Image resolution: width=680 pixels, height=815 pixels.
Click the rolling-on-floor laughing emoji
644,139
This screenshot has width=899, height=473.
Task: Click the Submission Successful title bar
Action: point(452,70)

════════

Exercise description:
Please edit the entries above, replacing "emoji" with "icon" and leaving everything else unchanged.

Reply to the exercise:
Image resolution: width=680 pixels, height=815 pixels.
Click the rolling-on-floor laughing icon
644,139
This screenshot has width=899, height=473.
Task: Click the Submission Successful title bar
Action: point(452,70)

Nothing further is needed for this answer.